Stored data entries:

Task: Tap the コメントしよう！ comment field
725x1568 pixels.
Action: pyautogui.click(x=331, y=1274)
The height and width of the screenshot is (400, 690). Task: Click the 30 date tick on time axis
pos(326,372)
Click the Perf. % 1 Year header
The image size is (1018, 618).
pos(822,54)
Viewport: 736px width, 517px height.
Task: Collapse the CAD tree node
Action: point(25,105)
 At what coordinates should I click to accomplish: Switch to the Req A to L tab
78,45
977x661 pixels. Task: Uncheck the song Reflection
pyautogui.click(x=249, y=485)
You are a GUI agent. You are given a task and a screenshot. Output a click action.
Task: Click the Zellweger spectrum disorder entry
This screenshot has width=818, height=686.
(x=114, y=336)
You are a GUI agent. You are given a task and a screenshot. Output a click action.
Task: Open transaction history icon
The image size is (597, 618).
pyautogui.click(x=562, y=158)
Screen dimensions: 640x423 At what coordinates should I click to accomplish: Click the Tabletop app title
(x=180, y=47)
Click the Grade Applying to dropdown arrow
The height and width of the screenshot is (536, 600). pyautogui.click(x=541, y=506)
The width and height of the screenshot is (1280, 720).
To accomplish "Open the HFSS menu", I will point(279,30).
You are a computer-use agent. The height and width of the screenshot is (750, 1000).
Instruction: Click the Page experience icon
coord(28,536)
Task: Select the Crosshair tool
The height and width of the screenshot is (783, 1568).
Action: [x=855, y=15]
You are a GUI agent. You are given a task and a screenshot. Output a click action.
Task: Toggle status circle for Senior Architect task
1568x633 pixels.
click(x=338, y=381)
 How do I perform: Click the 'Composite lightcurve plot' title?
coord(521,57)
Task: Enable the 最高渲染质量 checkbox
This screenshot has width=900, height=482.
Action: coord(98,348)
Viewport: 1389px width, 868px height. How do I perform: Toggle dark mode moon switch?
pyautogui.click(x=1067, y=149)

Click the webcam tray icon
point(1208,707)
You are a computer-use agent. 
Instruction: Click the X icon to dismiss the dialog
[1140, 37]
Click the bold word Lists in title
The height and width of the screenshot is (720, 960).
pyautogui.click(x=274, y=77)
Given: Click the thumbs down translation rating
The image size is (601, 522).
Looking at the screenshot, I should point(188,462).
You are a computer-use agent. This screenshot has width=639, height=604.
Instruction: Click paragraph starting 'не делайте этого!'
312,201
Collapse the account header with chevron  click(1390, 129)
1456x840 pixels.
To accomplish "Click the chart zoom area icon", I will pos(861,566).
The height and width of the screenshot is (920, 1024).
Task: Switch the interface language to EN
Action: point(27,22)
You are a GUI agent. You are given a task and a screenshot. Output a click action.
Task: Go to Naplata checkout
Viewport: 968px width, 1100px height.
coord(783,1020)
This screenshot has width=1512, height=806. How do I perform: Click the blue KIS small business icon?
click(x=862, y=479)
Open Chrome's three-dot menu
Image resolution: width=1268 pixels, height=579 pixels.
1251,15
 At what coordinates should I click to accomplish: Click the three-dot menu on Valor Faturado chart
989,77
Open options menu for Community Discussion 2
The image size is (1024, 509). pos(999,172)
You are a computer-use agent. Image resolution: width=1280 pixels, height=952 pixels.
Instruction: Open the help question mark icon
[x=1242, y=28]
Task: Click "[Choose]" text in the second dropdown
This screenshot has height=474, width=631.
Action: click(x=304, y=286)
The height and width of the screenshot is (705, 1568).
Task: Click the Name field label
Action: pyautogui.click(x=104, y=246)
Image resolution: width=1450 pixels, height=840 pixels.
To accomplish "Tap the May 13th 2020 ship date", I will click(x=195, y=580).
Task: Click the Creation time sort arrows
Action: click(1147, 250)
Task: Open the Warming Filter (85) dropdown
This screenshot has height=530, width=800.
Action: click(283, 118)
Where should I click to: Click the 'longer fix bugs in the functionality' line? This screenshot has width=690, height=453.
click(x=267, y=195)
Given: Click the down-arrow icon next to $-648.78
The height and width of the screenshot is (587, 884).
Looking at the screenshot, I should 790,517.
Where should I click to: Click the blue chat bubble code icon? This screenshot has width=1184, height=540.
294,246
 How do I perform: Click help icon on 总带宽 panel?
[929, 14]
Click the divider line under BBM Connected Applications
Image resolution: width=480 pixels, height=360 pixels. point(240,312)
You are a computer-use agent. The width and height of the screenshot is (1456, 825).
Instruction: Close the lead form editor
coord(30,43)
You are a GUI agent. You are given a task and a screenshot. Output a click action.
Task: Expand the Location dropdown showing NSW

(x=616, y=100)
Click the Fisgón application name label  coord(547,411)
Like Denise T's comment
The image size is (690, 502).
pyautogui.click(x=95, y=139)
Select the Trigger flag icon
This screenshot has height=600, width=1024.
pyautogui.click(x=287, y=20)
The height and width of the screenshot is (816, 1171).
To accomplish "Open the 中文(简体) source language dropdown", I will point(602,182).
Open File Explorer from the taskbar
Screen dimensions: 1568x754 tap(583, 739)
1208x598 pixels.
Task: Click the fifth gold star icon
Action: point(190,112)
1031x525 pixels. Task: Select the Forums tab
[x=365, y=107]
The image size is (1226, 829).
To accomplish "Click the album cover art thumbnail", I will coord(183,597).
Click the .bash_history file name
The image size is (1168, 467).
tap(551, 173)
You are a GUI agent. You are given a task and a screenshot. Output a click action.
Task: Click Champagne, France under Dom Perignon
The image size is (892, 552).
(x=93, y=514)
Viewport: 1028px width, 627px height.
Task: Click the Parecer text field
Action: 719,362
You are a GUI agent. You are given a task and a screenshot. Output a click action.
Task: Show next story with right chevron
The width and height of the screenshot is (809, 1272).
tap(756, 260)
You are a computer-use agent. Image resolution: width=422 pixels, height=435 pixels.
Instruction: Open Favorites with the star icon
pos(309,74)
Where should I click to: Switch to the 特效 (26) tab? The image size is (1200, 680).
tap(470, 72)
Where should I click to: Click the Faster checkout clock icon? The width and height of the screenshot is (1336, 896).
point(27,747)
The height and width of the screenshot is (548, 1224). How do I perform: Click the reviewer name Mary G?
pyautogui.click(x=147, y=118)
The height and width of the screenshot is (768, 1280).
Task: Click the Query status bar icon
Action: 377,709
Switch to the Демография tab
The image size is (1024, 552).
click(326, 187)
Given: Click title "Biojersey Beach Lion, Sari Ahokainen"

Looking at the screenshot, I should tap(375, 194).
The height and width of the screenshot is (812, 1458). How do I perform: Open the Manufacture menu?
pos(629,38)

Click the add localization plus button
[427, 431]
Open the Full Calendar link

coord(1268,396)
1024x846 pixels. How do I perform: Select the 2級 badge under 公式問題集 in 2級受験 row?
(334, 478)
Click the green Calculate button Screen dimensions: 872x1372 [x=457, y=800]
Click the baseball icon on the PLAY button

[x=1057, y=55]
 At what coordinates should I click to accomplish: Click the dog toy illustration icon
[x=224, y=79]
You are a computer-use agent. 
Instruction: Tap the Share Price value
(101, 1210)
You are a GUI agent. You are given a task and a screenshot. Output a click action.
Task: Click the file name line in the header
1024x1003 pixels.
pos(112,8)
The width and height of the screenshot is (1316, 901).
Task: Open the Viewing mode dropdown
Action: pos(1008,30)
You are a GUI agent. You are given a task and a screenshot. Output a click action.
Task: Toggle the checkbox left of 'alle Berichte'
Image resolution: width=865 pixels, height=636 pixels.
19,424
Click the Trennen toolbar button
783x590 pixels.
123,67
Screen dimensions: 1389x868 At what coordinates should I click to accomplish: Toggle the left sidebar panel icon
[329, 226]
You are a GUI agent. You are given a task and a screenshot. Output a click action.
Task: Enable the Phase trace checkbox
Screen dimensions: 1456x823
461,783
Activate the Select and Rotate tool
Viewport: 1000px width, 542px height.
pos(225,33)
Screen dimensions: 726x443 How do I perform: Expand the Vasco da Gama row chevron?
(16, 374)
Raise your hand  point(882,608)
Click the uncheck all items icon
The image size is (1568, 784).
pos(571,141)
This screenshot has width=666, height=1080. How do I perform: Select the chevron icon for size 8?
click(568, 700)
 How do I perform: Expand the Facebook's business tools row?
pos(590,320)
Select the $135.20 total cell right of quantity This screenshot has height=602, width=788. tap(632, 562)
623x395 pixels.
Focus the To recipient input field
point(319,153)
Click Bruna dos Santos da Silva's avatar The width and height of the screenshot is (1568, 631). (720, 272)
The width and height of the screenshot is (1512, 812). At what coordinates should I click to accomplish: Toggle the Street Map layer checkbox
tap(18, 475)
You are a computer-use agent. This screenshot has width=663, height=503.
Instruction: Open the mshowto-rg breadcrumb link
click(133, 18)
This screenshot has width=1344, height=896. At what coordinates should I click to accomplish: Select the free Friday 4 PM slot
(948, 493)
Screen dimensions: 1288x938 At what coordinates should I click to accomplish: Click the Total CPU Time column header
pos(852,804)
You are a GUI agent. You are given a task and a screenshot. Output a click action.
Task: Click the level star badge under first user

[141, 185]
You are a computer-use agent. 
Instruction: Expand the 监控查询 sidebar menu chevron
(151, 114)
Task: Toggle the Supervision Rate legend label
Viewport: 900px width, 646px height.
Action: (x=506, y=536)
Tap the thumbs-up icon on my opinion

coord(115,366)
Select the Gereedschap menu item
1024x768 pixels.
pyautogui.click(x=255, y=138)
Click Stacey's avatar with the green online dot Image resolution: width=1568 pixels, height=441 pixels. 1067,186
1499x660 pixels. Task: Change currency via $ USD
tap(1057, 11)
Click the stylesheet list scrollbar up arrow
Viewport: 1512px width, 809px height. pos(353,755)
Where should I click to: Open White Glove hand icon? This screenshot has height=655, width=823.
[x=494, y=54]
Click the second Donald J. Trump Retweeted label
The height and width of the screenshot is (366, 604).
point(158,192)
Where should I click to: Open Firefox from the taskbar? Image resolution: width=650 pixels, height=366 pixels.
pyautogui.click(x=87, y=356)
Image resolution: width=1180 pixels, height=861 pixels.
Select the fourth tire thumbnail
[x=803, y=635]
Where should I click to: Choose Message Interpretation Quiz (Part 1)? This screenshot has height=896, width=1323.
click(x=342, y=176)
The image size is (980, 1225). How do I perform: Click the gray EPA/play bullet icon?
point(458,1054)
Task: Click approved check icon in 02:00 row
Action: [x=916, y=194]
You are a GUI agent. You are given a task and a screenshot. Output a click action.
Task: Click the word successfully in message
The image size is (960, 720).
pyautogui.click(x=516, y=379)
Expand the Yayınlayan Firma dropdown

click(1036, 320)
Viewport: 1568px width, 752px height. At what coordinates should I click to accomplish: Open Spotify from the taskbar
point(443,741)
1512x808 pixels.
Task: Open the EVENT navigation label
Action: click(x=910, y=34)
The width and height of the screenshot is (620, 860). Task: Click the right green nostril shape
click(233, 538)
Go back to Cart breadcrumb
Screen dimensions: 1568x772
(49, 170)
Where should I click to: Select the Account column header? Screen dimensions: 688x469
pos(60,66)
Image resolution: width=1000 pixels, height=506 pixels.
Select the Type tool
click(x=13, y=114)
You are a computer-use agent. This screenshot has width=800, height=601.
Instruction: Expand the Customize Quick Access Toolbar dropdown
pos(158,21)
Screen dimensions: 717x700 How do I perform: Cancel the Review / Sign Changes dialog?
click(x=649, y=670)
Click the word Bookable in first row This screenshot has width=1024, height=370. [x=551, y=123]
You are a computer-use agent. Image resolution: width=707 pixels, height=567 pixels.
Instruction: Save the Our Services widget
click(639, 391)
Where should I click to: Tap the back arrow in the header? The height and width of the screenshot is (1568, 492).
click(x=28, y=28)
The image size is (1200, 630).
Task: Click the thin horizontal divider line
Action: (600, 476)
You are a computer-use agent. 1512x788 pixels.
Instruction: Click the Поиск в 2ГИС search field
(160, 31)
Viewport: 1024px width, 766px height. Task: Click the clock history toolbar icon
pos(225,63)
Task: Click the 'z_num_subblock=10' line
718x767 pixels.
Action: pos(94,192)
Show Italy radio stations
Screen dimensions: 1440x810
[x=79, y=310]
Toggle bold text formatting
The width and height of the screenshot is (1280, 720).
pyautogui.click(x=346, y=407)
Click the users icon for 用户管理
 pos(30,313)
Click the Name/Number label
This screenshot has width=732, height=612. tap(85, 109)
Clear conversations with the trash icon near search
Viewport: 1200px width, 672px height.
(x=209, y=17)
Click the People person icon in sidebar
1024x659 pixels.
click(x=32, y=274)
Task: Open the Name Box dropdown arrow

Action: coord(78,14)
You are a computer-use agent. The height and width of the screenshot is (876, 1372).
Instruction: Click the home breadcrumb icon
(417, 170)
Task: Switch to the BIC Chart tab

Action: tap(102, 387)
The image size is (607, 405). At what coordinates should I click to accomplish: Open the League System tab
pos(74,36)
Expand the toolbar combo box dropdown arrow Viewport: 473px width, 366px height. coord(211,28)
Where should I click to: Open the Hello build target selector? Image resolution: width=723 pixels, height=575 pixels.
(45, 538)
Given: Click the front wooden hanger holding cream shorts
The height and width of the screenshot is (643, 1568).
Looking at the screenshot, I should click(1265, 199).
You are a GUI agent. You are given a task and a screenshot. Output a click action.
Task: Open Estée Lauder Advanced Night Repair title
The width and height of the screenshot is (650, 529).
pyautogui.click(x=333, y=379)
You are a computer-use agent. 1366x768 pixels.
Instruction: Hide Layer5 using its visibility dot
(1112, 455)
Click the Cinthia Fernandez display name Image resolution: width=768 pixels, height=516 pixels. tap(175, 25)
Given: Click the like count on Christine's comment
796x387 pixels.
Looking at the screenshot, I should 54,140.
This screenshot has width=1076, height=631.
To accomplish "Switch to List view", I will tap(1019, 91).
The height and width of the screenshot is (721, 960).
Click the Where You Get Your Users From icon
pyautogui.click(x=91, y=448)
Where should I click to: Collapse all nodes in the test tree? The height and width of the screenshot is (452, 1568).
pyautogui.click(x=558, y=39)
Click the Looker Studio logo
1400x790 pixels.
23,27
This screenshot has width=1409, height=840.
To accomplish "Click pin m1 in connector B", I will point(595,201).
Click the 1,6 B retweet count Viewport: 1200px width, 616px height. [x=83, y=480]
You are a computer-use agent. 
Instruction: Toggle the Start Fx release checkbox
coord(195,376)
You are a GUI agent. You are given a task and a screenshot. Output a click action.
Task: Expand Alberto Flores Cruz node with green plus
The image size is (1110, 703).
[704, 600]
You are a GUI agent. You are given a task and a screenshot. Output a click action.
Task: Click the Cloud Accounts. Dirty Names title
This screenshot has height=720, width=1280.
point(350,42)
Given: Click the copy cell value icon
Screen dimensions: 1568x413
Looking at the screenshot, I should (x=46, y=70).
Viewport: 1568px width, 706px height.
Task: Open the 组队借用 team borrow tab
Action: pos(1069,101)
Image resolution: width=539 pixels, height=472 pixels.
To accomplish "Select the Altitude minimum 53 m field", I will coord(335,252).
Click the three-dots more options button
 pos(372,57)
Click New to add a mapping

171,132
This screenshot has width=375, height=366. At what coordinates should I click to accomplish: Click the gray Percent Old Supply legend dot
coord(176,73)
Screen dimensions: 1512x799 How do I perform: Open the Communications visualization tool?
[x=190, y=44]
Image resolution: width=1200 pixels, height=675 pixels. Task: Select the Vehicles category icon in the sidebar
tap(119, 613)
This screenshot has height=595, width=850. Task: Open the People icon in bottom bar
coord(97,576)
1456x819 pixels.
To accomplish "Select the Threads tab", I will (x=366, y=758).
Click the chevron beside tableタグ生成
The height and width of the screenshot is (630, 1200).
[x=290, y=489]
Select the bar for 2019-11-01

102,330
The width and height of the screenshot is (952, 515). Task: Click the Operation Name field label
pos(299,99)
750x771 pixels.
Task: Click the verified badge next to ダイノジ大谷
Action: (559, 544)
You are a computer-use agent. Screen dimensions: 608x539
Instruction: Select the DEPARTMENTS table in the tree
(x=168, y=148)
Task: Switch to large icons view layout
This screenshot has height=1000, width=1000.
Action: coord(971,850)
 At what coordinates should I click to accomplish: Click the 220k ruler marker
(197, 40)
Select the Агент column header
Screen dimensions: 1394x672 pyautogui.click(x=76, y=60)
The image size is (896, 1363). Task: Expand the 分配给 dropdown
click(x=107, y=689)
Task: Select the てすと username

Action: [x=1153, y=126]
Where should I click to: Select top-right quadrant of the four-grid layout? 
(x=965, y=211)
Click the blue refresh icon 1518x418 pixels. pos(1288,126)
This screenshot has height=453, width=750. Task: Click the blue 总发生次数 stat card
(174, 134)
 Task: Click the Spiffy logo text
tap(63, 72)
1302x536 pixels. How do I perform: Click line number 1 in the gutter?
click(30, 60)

About this task
Look through the entries. Copy out each line with "bold" in it.

Response to this exercise
Click the bold word Lists in title
Toggle bold text formatting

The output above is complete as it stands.